O direito pré-oitocentista era essencialmente pluralista. Em primeiro lugar porque a lei, dentro do direito “oficial”, era uma fonte minoritária. O direito aplicado pelos tribunais centrais ou periféricos era esmagadoramente doutrinário, valendo-se os juristas do antigo regime da máxima romana segundo a qual o direito [civil] consiste
somente na interpretação dos juristas (ius civile in sola prudentium interpretatione consistit133). A lei era usada apenas como meio para suprir ou adaptar a doutrina. Tanto era assim que as Ordenações portuguesas cobriam setores muito limitados da regulação jurídica: de um certo modo, apenas a organização dos órgãos do poder oficial, e não na sua totalidade, organização processual e direito penal. O grande território do direito civil, do direito comercial, do que hoje conhecemos como direito administrativo e constitucional, estava regulado principalmente pelos comentadores134.
O recurso à lei só se dava quando a coroa pretendia pôr em causa direitos adquiridos (iura quaestia), já que a doutrina do direito comum os salvaguardava de todas as intervenções que não se revestissem da forma legal, em invocação da potestas
extraordinária.

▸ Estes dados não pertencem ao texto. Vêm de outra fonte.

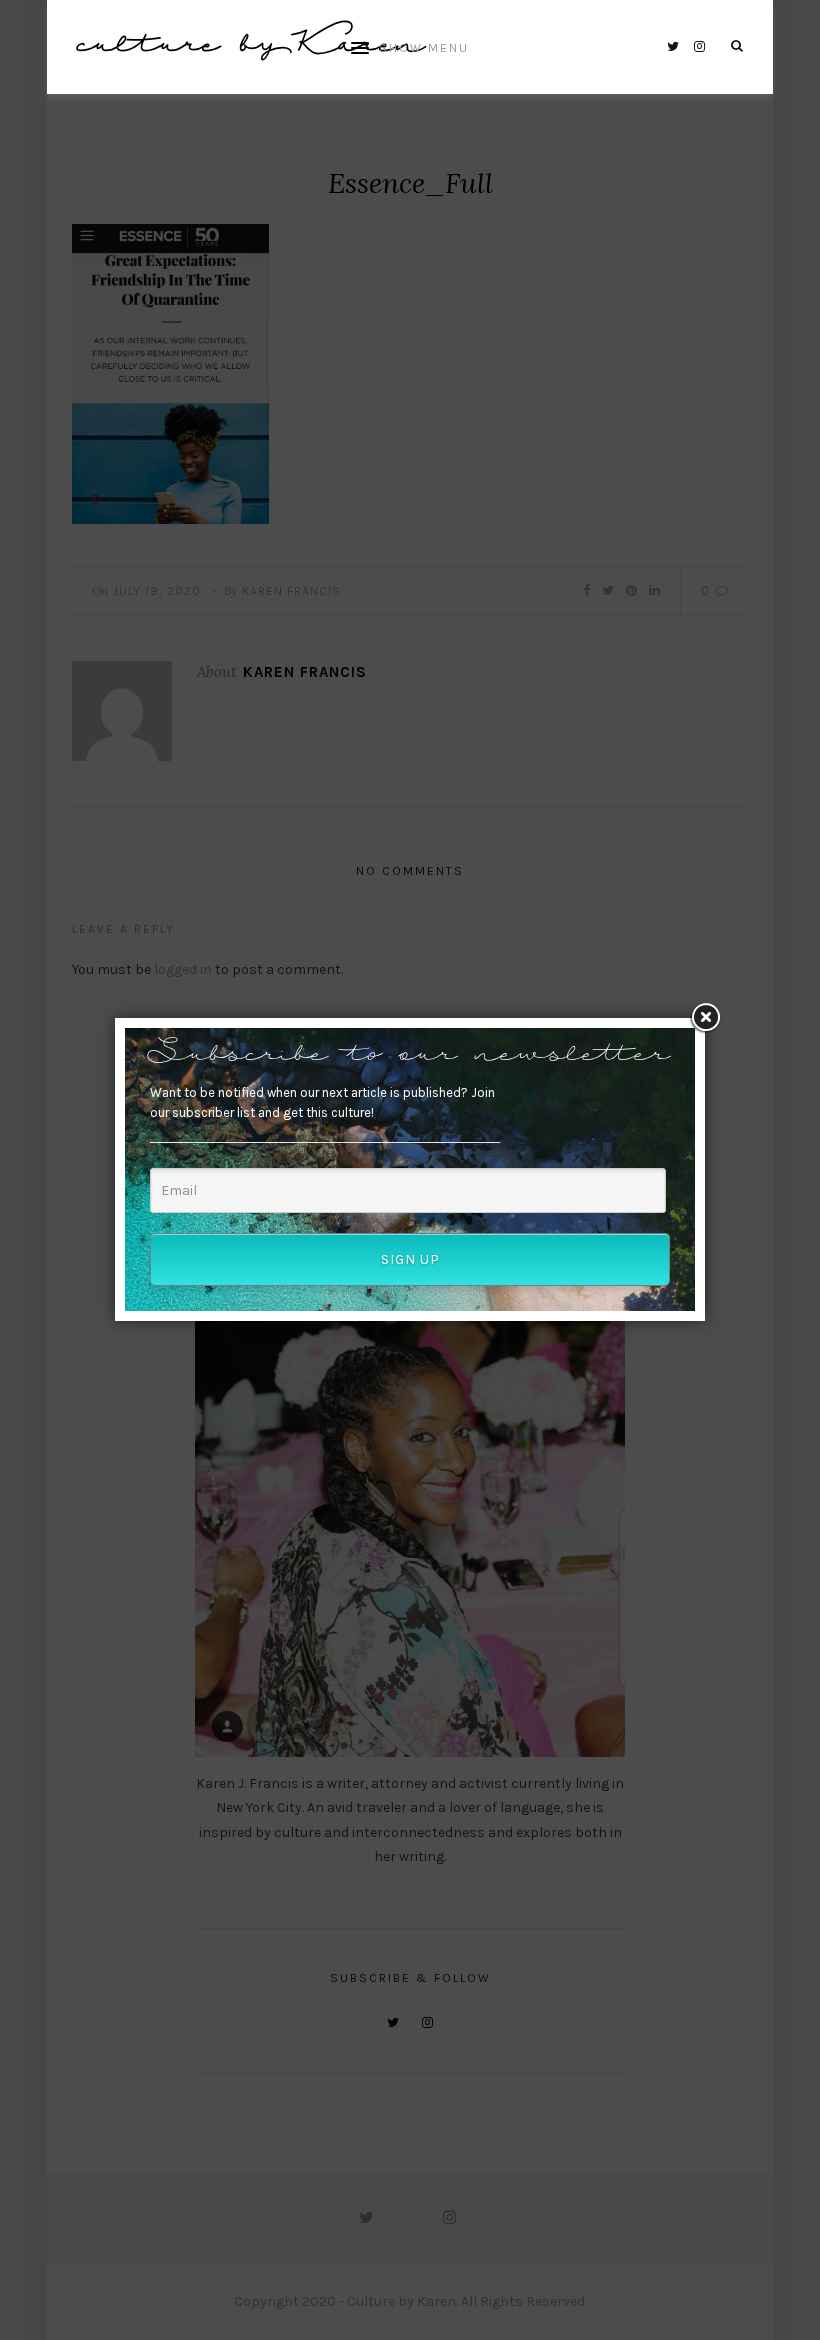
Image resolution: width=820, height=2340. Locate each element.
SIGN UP (410, 1259)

De resto, mesmo em inovações, utilizavam-se outros meios normativos, como os precedentes judiciais (“estilo” ou “assento”), a instrução a órgãos administrativos (“decreto”, ‘provisão”, “portaria”) ou a regulamentação interna (Lex
rei suae dicta, como os regimentos da Administração “dominial” ou “doméstica” da coroa, em que o rei regulava os serviços da “casa”).
Havia, ainda, a subordinação da lei à doutrina. Na interpretação, isso ficava muito claro por uma série de regras que faziam com que a lei acabasse por ser absorvida pelo sistema doutrinário. Nesse sentido, as leis deveriam ser interpretadas de acordo com os princípios da doutrina (ratio iuris); as leis que fossem contra esses princípios seriam excepcionais; e o próprio príncipe, ao editar a lei, estaria limitado pelo direito natural (reta ratio).

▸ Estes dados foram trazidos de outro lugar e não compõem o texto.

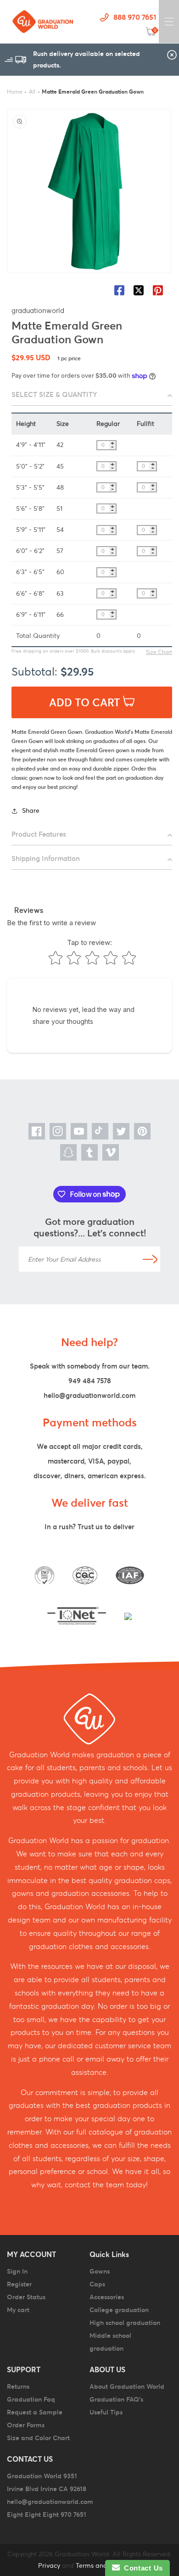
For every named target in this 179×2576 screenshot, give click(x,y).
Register (19, 2284)
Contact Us (141, 2568)
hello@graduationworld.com (89, 1395)
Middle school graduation (110, 2341)
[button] (169, 21)
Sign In (17, 2271)
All (32, 91)
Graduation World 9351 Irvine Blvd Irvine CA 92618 (46, 2482)
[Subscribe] (150, 1259)
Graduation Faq (31, 2399)
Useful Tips (106, 2412)
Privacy (49, 2565)
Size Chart (159, 651)
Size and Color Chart (38, 2438)
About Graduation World (127, 2386)
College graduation (119, 2310)
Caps (97, 2284)
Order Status (26, 2297)
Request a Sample (34, 2412)
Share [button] (30, 810)
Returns (18, 2386)
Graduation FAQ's (116, 2399)
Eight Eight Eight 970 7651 (46, 2514)
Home (14, 91)
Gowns (100, 2271)
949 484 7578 (89, 1380)
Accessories (107, 2297)
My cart (18, 2310)
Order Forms (26, 2425)
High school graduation (125, 2323)
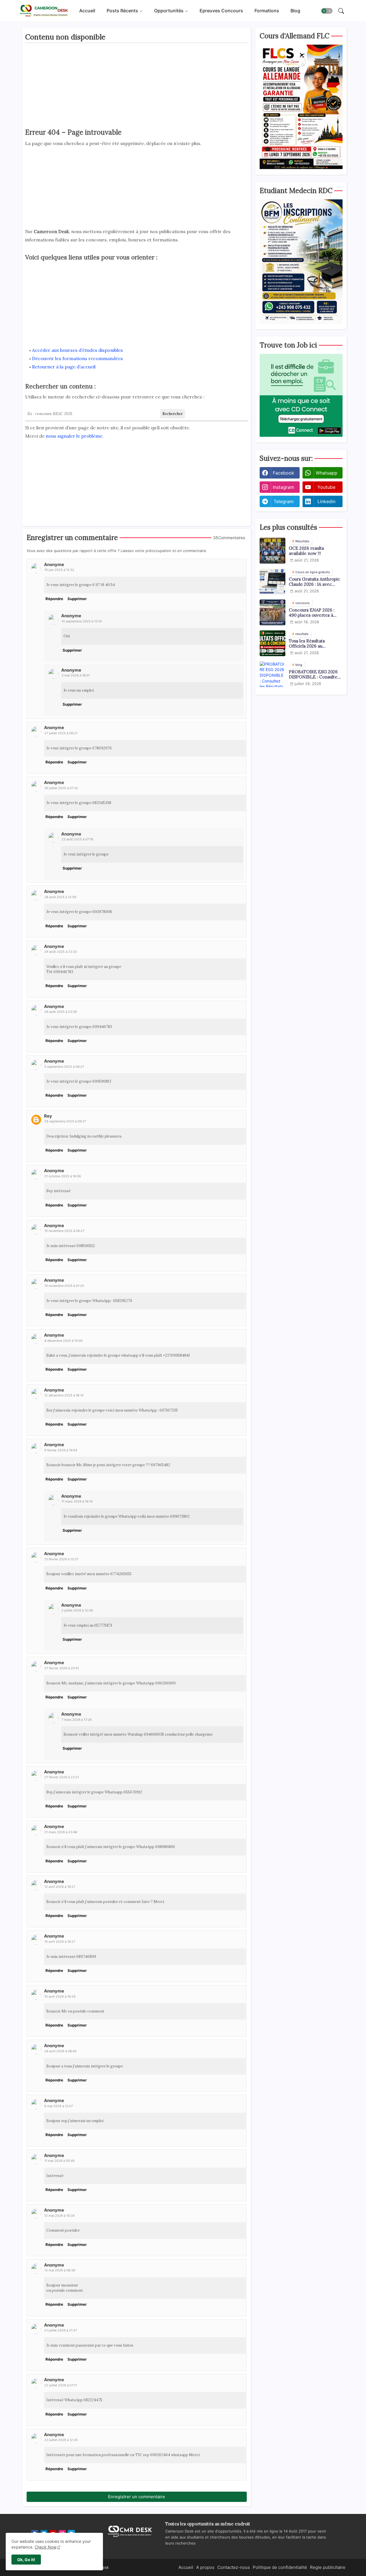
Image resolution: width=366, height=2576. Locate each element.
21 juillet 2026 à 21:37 (60, 2330)
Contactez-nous (233, 2567)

133 Pomponius, D, I, 2, 2, 12
134 HESPANHA, A. M. Lei e justiça: história e prospectiva de um paradigma. In: HESPANHA, A. M. Justiça e
Não só no confronto com a doutrina a lei se achava limitada, mas também no confronto com regramentos provenientes da auto-organização dos corpos sociais particulares. O direito canônico regulava a comunidade dos crentes, assim como a ordem doméstica era em boa parte normatizada pelos poderes disciplinares do pater. Às outras comunidades (territoriais, profissionais, assistenciais, culturais) era reconhecido um poder de autorregulamentação. Aí o estatuto e o privilégio, como formas de regulamentação, impunham-se à lei.
De mais a mais, o próprio direito escrito e, portanto, erudito, no qual se situa a lei, era minoritário. Era o direito rústico, que no caso de Portugal, por exemplo, correspondia a 85% da população, regrada por padrões de comportamento fixados por tradição e formas antigas de organização da comunidade135.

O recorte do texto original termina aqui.